Only lines with the string "agent" matter here; gather them from the material below.

* Source information

◆ ◆ ◆ ◆ ◆ ◆ ◆

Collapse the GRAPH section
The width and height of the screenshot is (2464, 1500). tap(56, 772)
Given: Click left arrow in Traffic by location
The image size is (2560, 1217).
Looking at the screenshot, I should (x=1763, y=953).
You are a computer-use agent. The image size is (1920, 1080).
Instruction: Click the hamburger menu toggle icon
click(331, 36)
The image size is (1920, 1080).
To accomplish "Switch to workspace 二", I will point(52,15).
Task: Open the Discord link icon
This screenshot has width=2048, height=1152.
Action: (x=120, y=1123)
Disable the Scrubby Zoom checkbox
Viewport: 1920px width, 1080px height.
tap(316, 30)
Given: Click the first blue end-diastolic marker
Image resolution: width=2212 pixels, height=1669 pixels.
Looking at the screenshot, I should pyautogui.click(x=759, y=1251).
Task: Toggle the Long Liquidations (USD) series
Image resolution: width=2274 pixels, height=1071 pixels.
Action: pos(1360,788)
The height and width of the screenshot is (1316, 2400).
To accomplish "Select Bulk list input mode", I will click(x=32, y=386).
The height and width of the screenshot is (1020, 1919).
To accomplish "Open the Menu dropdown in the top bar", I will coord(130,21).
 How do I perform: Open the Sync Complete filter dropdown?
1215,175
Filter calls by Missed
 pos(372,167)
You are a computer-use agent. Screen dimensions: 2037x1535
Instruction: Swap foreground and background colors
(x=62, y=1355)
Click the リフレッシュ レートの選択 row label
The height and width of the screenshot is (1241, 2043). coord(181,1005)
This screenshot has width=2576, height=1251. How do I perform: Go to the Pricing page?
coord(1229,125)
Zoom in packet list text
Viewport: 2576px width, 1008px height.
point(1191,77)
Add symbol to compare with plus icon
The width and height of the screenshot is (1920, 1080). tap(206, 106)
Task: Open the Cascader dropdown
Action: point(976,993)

◆ ◆ ◆ ◆ ◆ ◆ ◆

* Problem solution
You are a computer-use agent. The image size is (1920, 1080).
You are a computer-use agent. Screen dimensions: 2037x1535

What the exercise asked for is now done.